4. A caster elevating male screw portion provided on the outer periphery of the screw shaft at the lower end side from the rotary operation portion, and the axial direction is vertically oriented, and the axial direction of the bracket is any direction relative to the floor contact body. A shaft support nut attached to the floor support so as to be able to swing slightly in the direction and to be rotatable about the axis with respect to the floor support. 4. An azias evening with a casing as set forth in claim 2 or 3, wherein a male thread for raising and lowering the cas of the shaft is screwed.

5. The shaft support nut is formed by projecting a cylindrical portion from one seat surface side of the nut so as to be coaxial with the axis of the nut before being attached to the floor contact body. The cylindrical part is passed through a nut mounting hole provided in the floor contact body, and the tip of the cylindrical part is plastically deformed. 5. Ayas evening with a cas evening as claimed in claim 4.

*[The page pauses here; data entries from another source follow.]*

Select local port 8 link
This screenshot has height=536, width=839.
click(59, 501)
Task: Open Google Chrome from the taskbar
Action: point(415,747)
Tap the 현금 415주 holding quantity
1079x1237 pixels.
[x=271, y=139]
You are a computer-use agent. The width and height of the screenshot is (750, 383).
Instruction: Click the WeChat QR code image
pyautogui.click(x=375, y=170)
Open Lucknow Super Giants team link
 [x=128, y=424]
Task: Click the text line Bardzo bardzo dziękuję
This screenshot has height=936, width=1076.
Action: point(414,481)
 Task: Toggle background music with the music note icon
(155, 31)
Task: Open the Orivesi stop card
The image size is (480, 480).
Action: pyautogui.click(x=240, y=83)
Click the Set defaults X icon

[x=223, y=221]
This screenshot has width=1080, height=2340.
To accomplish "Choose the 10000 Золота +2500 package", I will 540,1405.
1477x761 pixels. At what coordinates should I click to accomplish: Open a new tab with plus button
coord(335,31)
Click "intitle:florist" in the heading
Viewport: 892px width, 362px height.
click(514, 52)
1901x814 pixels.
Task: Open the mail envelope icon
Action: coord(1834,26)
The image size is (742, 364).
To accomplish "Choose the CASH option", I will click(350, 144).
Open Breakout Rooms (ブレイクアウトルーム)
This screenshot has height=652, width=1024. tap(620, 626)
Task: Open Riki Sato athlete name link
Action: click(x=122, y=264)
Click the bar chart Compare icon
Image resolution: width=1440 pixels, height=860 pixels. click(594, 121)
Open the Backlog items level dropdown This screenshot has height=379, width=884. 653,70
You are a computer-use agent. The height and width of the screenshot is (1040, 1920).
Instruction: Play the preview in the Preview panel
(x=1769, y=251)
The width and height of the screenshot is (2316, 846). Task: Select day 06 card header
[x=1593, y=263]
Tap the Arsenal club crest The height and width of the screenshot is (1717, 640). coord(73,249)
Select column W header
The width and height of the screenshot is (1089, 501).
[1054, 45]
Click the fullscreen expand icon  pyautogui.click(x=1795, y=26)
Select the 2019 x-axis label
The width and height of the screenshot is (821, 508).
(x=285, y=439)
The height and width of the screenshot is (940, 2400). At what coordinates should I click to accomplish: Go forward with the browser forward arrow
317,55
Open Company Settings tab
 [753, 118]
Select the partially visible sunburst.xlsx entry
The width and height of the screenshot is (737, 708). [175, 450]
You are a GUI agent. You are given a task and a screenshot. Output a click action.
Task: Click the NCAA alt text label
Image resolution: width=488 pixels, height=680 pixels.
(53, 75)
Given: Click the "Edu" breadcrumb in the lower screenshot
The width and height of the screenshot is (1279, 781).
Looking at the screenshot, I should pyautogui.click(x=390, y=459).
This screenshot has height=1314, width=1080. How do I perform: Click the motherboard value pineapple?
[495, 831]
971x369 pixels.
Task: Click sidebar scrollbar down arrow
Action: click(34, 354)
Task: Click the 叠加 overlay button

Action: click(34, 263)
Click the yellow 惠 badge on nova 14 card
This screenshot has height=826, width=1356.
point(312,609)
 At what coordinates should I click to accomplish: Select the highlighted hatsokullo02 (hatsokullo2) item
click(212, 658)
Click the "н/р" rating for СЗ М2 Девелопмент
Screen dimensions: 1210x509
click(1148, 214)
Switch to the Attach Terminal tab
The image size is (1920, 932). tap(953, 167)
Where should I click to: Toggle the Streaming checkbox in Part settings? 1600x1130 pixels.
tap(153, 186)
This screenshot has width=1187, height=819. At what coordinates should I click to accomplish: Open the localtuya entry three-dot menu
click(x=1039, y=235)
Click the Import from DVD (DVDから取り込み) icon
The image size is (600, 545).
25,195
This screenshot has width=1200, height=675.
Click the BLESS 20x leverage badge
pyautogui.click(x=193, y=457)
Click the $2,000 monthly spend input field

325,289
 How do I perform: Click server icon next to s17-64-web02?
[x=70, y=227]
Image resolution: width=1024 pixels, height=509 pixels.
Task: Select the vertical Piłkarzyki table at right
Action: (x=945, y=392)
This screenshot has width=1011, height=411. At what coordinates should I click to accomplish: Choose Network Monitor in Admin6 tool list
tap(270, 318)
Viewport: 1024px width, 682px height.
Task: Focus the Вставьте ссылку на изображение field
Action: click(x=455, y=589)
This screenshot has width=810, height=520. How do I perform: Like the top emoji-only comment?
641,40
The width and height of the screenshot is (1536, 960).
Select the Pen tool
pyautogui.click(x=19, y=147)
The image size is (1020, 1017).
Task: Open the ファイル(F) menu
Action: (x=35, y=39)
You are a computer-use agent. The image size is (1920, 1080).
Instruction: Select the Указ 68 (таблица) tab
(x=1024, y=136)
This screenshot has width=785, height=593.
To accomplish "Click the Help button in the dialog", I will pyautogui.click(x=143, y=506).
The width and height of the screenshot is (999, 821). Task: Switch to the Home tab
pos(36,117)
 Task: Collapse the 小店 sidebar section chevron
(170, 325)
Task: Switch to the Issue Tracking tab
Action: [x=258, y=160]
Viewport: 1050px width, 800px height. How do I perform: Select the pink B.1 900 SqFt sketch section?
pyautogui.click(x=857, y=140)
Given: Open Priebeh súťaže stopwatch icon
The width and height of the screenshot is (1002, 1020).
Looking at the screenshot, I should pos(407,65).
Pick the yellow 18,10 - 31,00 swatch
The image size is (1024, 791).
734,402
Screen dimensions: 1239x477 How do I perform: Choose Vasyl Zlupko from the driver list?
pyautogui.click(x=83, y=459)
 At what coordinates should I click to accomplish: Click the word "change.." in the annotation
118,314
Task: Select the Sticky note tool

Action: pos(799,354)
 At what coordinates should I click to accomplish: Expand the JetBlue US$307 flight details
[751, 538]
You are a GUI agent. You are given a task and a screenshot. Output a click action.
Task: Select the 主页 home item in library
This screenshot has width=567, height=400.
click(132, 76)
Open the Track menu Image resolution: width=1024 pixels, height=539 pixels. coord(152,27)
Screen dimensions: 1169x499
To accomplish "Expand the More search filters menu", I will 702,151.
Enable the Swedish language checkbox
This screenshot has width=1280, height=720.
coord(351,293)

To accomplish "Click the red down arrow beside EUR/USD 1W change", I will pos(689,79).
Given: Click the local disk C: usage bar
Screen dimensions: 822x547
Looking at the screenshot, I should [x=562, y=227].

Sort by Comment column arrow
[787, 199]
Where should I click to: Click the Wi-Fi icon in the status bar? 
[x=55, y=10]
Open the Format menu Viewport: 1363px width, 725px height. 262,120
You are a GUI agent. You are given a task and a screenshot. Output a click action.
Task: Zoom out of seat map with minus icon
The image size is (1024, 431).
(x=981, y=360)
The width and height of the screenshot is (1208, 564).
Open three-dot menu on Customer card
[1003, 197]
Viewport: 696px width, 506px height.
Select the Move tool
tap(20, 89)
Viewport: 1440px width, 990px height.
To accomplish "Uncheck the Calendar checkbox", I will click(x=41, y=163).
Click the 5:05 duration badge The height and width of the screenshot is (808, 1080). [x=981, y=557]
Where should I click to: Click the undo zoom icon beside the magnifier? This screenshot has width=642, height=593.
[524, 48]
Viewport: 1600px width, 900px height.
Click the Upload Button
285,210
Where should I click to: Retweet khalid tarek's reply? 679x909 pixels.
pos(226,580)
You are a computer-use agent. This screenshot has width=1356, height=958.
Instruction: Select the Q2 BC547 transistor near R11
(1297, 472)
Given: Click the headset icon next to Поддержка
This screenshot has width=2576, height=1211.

6. The contact direction is such that the axial direction is in the vertical direction, the axial direction of the bracket can slightly swing in all directions with respect to the floor contact body, and the bracket can rotate around the axis with respect to the floor contact body. The azimuth bearing with a casing according to claim 2 or 3, further comprising six shaft supports attached to the floor, wherein the screw shaft is supported so as to be slidable in the axial direction.

7. The shaft support has a cylindrical shape, a groove provided in a peripheral wall of the shaft support, and a groove provided on the screw shaft so as to protrude in a radial direction from the screw shaft. A protruding portion fitted into the hole, wherein the slot is a vertically extending portion extending vertically, an upper lateral portion extending laterally from an upper end of the vertically extending portion, and an upper lateral direction. A lower lateral portion extending laterally from a lower end of the portion, wherein the protrusion is capable of entering any of the above-described vertical portion, the upper lateral portion, and the lower lateral portion. When the protruding portion enters the lower lateral portion, the lowermost portion of the wheel of the above-mentioned cascade protrudes downward from the opening of the floor contact body, When the protruding portion enters the upper lateral portion, the lowermost portion of the wheel 7. The cascading azimuth as claimed in claim 6, wherein the boss is drawn upward from the opening.

8. The diaper set with a casper set according to any one of claims 1 to 7, further comprising a lock nut screwed into the male thread portion for the mounted object of the screw shaft.

9. The azimuth bearing with a casing according to any one of claims 1 to 8, wherein the rotary operation part has a hexagonal cross section.

10. The adjuster with casters according to claim 9, wherein the rotation operating portion is formed of a hexagon nut that is non-rotatably attached to the screw shaft.